Ceramics have been studied as prosthetic materials for more than 30 years and have emerged as promising materials for THA by providing smoother surfaces that reduce bearing surface wear [46]. Reducing this wear is of particular concern for younger, more active patients in whom arthroplasty is now performed more frequently. The material properties of LTI pyrolytic carbon appear to make it an ideal ceramic-like material for use in orthopaedic prostheses. Originally conceived to contain gas emissions in the 1970s, the material is extremely resistant to fatigue failure [36]. The modulus of elasticity (13.7 GPa), which is controlled by adjusting silicon content, is similar to that of cortical bone (13.7 GPa). Thus, it is theorized pyrolytic carbon can minimize the deleterious effects of stress shielding seen for materials with elastic moduli greater than that of bone (ie, alumina, zirconium, titanium, cobalt-chromium, and stainless steel). In addition, LTI pyrolytic carbon has excellent biocompatibility, wettability, and good fixation with direct apposition to bone [36, 46].

Our pilot data suggest an endoprosthesis with a LTI pyrolytic carbon-coated femoral head can have outcomes comparable to published outcomes for treatment of femoral neck fractures but is not effective for patients with ON. The patients with ON had normal joint space according to medical records, which was indicative of normal acetabular cartilage thickness. However, because we did not perform cartilage biopsy at the time of revision, the disease state was unknown as a contributory factor.
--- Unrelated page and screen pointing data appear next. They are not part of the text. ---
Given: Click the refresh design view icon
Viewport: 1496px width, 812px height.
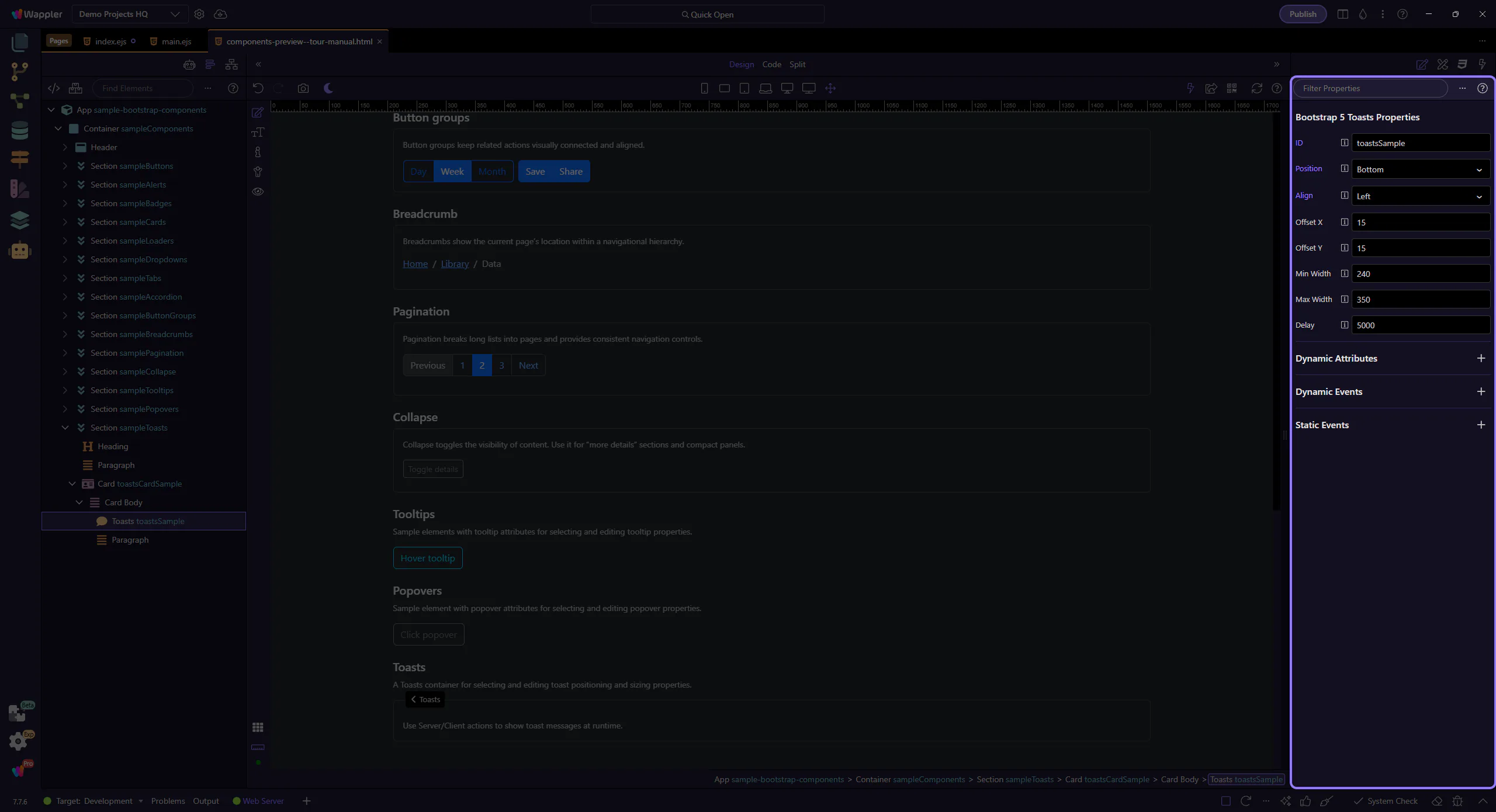Looking at the screenshot, I should (x=1256, y=88).
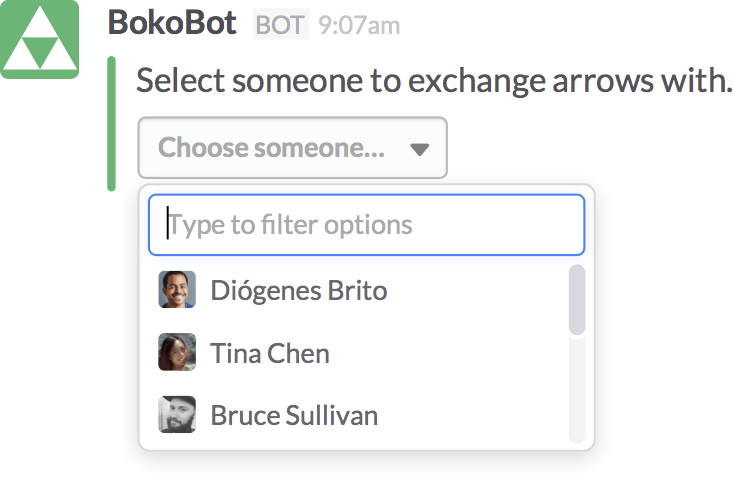Click the word "BokoBot" in the header
Screen dimensions: 733x479
click(x=172, y=24)

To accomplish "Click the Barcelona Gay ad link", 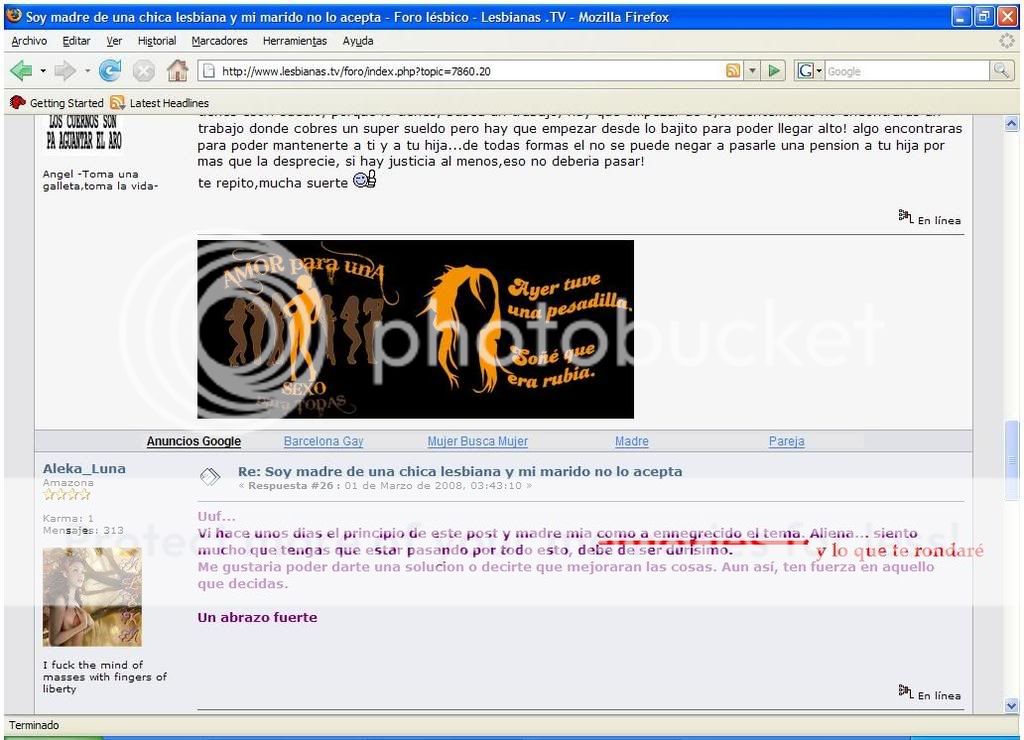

Future application of pyrolytic carbon in hemiarthroplasty still may have promising potential as suggested by the results in our fracture group. Subsequent to this study, the manufacturing process changed in that silicon alloy has been removed from the pyrolytic carbon and thus increased the surface finish (improved wettability and wear resistance; decreased friction) of the biomaterial. Although low-modulus ceramic-like materials appear valuable for THA [34], pyrolytic carbon hemiarthroplasty for ON was not successful in this pilot study and its use for unipolar treatment in patients with ON is not recommended.

Footnotes

Each author certifies that he or she has no commercial associations (eg, consultancies, stock ownership, equity interest, patent/licensing arrangements, etc) that might pose a conflict of interest in connection with the submitted article.

Each author certifies that his or her institution has approved the human protocol for this investigation, that all investigations were conducted in conformity with ethical principles of research, and that informed consent for participation in the study was obtained.